Políticos da oposição ao governo do presidente Luiz Inácio Lula da Silva (PT) criticaram a administração petista pela decisão do governo dos Estados Unidos de revogar o visto da embaixadora do Brasil em Washington, Maria Luiza Viotti. A medida, anunciada nesta terça-feira (4 de agosto de 2026), foi interpretada como uma retaliação à demora do governo brasileiro em aprovar o embaixador indicado por Donald Trump (Partido Republicano) para Brasília, Daniel Perez.
O candidato à Presidência Flávio Bolsonaro (PL-RJ) afirmou que a decisão de Trump é resultado da “incompetência” e do “rancor” do atual governo. Em sua conta no X, ele declarou que no próximo ano o Brasil terá um novo presidente que “defenderá os interesses da nação brasileira e voltará a ter relações respeitosas com todos os países”.
Por sua vez, o ex-deputado federal Eduardo Bolsonaro (PL-SP), irmão de Flávio, afirmou que a decisão americana é sem precedentes e atribuiu a situação ao ego do presidente Lula em um conflito diplomático.
“Trump tira visto de embaixadora brasileira, tudo por conta do ego de Lula que deseja esta briga.
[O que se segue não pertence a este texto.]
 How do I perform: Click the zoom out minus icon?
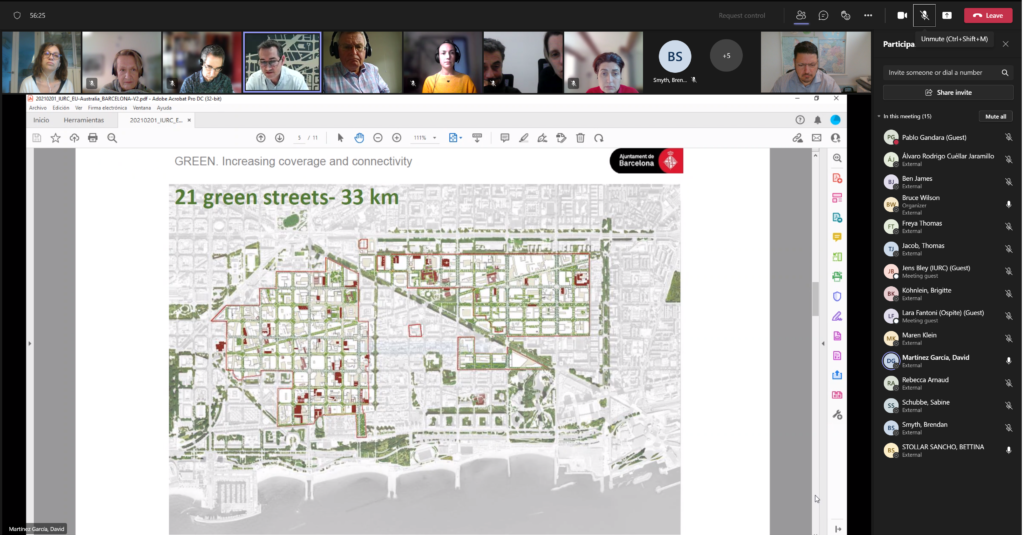(x=378, y=138)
Mas lembro: quem paga a conta é você. Para que isso?”
Eduardo Bolsonaro está nos EUA desde o início de 2025, acompanhado do jornalista Paulo Figueiredo, aliado da família Bolsonaro. Figueiredo, em seu perfil oficial no X, relatou ter participado de uma ligação do Departamento de Estado dos EUA com jornalistas. Segundo ele, um oficial sênior confirmou o cancelamento do visto de Maria Luiza Viotti e declarou que novas ações estão sendo consideradas pelo governo americano.
“Perguntei diretamente ao oficial se novas ações de visto e novos cancelamentos estavam sendo considerados. A resposta foi curta e devastadora: outras ações ‘não estão descartadas’”, destacou Figueiredo.
Por outro lado, a base de apoio do governo criticou a decisão de Trump. O deputado federal Lindbergh Farias (PT-RJ) afirmou que o Brasil não aceitará “interferência nem chantagem” dos EUA, ressaltando que o governo de Lula é “altivo e destemido”.
A deputada federal Maria do Rosário (PT-RS) também se manifestou, afirmando que o ato dos EUA agrava a tensão diplomática entre os dois países. Ela destacou que a revogação do visto é um sinal de que a Casa Branca pode intensificar uma ofensiva para desestabilizar a eleição no Brasil.
“A decisão é inédita na relação entre os dois países e foi considerada, em Brasília, como um sinal de que a Casa Branca irá intensificar a ofensiva para desestabilizar a eleição no país. […] A estratégia do governo, porém, era de esperar até a realização das eleições, diante da suspeita de que Perez poderia influenciar no processo eleitoral nacional”, afirmou Rosário.